End-to-End Evaluation of Federated Learning and Split Learning for Internet of Things
First SAO seminar presenting internal CSCRC related research and activities
Date/Time: Thursday 11/3, 15.00-16.00 AEDT
Slides:SRDS2020
Guest speaker: 
Garrison Gao
Yansong (Garrison) Gao received his M.Sc degree from University of Electronic Science and Technology of China (UESTC) in 2013 and Ph.D degree from the University of Adelaide, Australia, in 2017. He is with Data61 as a postdoc research follow. His current research interests are AI Security and Privacy, System Security, and Hardware Security. He has published more than 20 technical papers, including international journals and conferences, such as Nature Electronics, IEEE Transactions on Dependable and Secure Computing (IEEE TDSC), IEEE Transactions on Information Forensics and Security (IEEE TIFS), IEEE Transactions on Computer-Aided Design of Integrated Circuits and Systems (IEEE TCAD), ACSAC, SRDS, AsiaCCS, and ACNS. He is a frequent reviewer for IEEE TDSC, IEEE TIFS.

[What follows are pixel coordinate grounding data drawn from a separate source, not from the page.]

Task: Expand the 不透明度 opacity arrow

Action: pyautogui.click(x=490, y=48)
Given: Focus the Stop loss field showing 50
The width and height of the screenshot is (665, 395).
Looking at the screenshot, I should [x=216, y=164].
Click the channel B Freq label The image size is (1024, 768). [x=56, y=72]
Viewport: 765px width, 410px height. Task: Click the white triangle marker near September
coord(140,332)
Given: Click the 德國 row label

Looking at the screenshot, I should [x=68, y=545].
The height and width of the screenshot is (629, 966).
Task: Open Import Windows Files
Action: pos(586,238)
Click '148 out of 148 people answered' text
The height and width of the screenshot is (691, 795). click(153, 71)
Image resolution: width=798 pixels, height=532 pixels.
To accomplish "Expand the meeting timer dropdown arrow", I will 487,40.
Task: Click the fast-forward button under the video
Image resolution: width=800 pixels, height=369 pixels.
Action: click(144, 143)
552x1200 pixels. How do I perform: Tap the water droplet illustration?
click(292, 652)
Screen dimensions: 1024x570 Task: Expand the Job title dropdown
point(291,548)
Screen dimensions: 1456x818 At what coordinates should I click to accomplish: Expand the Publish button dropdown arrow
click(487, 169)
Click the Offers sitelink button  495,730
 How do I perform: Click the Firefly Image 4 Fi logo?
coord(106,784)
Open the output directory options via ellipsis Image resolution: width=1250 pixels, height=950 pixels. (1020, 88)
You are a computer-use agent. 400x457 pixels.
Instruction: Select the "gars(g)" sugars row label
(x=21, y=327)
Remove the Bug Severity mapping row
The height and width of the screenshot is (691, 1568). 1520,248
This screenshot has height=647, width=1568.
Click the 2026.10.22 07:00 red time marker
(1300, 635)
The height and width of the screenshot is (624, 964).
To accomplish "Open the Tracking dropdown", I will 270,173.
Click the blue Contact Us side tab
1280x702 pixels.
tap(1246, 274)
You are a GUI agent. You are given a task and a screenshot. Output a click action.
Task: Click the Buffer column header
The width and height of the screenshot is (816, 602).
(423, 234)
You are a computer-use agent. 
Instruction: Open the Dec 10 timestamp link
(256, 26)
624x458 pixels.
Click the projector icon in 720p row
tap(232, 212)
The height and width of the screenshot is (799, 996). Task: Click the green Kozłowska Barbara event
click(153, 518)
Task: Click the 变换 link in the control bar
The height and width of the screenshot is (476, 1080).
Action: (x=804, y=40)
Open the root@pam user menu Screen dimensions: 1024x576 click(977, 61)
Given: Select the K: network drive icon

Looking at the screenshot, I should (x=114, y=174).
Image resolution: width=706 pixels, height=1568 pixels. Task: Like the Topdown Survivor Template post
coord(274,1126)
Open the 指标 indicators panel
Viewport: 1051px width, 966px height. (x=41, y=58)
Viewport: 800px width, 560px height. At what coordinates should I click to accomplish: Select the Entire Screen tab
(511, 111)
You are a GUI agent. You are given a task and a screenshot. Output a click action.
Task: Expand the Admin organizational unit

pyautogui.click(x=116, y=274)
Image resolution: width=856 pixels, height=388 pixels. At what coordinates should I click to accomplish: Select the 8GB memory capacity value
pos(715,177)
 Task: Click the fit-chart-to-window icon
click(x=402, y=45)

https://scholar.google.com.au/citations?user=hDB_n5sAAAAJ&hl=en
Abstract:
This work is the first attempt to evaluate and compare federated learning (FL) and split neural networks (SplitNN) in real-world IoT settings in terms of learning performance and device implementation overhead. We consider a variety of datasets, different model architectures, multiple clients, and various performance metrics. For learning performance, which is specified by the model accuracy and convergence speed metrics, we empirically evaluate both FL and SplitNN under different types of data distributions such as imbalanced and non-independent and identically distributed (non-IID) data. We show that the learning performance of SplitNN is better than FL under an imbalanced data distribution, but worse than FL under an extreme non-IID data distribution. For implementation overhead, we end-to-end mount both FL and SplitNN on Raspberry Pis, and comprehensively evaluate overheads including training time, communication overhead under the real LAN setting, power consumption and memory usage. Our key observations are that under IoT scenario where the communication traffic is the main concern, the FL appears to perform better over SplitNN because FL has the significantly lower communication overhead compared with SplitNN, which empirically corroborate previous statistical analysis. In addition, we reveal several unrecognized limitations about SplitNN, forming the basis for future research. The work is a collaboration between Cybersecurity CRC, CSIRO’s Data61 and Sungkyunkwan University from South Korea.